ASSIGNMENT. Repeat exactly the lines from the start of the material below up to and including the "Click the Marketing" line.

GIVEN ENTRIES.
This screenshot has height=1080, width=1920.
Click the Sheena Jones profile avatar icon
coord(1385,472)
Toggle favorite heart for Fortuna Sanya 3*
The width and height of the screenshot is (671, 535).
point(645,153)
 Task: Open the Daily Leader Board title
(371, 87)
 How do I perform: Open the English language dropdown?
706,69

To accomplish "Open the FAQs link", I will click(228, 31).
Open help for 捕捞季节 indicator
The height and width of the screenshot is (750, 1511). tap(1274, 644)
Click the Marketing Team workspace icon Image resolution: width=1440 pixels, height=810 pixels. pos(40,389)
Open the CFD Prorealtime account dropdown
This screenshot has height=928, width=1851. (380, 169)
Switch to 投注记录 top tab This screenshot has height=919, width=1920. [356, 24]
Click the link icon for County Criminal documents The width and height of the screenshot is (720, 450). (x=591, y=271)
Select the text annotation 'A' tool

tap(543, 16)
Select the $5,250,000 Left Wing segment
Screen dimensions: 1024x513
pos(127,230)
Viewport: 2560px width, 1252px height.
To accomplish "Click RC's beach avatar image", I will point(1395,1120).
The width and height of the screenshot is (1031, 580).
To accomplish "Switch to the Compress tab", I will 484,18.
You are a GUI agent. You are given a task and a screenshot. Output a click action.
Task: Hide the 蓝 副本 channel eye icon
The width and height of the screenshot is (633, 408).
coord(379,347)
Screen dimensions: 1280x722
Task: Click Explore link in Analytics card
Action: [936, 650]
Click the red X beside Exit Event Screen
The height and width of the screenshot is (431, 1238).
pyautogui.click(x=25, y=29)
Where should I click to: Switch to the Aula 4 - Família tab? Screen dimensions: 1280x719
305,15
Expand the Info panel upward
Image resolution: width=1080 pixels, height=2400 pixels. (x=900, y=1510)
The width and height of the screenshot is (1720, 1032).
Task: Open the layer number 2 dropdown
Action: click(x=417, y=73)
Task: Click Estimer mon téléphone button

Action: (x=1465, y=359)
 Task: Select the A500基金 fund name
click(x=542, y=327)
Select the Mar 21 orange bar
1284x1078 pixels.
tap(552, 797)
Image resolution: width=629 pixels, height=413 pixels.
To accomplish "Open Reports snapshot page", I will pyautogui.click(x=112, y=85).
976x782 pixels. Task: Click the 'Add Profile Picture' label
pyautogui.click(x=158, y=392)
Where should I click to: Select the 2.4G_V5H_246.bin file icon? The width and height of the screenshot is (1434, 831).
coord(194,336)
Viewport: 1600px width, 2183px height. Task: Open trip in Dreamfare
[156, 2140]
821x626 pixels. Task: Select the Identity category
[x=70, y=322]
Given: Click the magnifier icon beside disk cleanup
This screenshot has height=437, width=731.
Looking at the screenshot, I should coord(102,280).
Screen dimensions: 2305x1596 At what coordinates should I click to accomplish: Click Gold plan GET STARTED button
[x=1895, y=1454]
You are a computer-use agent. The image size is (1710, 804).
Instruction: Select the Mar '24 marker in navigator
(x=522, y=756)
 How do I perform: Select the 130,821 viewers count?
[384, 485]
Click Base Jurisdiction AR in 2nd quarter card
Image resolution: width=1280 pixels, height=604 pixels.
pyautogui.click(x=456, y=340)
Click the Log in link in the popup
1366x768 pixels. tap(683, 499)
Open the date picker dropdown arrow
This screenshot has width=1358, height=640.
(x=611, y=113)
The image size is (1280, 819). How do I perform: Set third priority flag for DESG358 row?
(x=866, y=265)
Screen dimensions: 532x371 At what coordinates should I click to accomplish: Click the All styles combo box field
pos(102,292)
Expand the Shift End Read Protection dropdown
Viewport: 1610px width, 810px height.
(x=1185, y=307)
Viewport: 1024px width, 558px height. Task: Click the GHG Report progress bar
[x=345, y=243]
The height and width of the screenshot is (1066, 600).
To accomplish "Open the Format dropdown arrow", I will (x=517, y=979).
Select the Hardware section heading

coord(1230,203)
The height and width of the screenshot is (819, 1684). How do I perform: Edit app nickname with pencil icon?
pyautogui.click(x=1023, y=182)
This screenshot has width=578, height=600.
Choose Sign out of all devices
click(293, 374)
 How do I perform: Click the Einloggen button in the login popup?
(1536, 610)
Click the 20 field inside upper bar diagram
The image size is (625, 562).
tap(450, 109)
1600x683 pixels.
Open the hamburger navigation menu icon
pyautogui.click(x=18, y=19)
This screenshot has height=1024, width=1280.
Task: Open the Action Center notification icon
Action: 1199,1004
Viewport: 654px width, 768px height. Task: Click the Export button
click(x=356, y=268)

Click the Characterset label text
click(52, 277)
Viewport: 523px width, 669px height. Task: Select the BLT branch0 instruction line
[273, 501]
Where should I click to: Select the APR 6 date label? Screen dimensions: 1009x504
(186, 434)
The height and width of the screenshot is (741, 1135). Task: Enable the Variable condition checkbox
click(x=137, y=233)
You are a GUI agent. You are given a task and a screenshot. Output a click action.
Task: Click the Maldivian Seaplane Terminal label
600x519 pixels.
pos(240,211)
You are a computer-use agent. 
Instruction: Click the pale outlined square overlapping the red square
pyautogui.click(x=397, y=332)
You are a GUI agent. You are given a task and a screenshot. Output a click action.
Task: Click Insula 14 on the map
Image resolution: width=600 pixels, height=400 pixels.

TASK RESPONSE.
This screenshot has height=1080, width=1920.
Click the Sheena Jones profile avatar icon
coord(1385,472)
Toggle favorite heart for Fortuna Sanya 3*
The width and height of the screenshot is (671, 535).
point(645,153)
 Task: Open the Daily Leader Board title
(371, 87)
 How do I perform: Open the English language dropdown?
706,69

To accomplish "Open the FAQs link", I will click(228, 31).
Open help for 捕捞季节 indicator
The height and width of the screenshot is (750, 1511). tap(1274, 644)
Click the Marketing Team workspace icon Image resolution: width=1440 pixels, height=810 pixels. pos(40,389)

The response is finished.